** The task **
Render the material below as a numbered list with one line per entry, omitting any blank lines. Leave the pictures out.

** Records for the exercise **
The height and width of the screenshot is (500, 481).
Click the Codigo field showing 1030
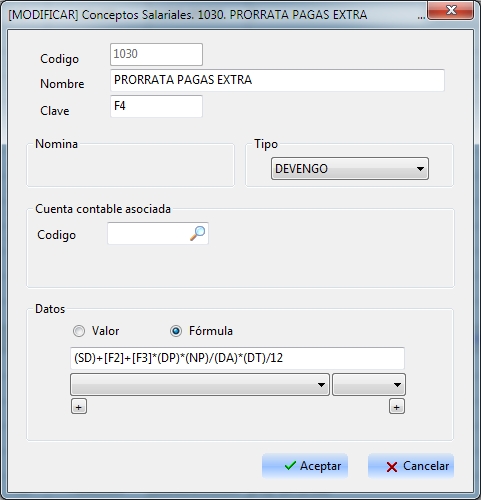coord(156,54)
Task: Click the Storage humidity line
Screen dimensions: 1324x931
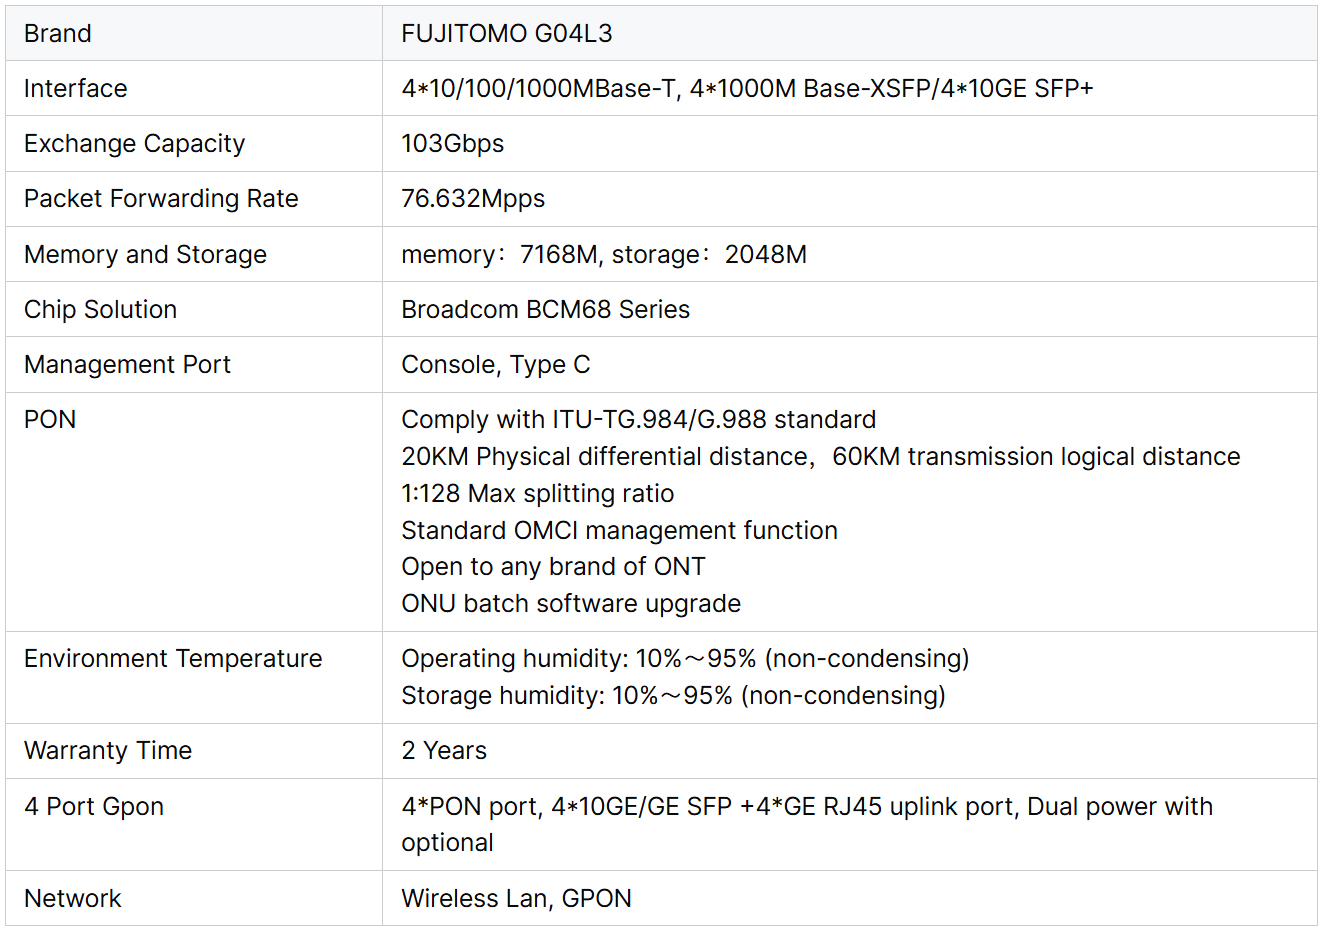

** Task solution **
1. The height and width of the screenshot is (500, 481).
2. Click the Codigo field showing 1030
3. coord(156,54)
4. Task: Click the Storage humidity line
5. Screen dimensions: 1324x931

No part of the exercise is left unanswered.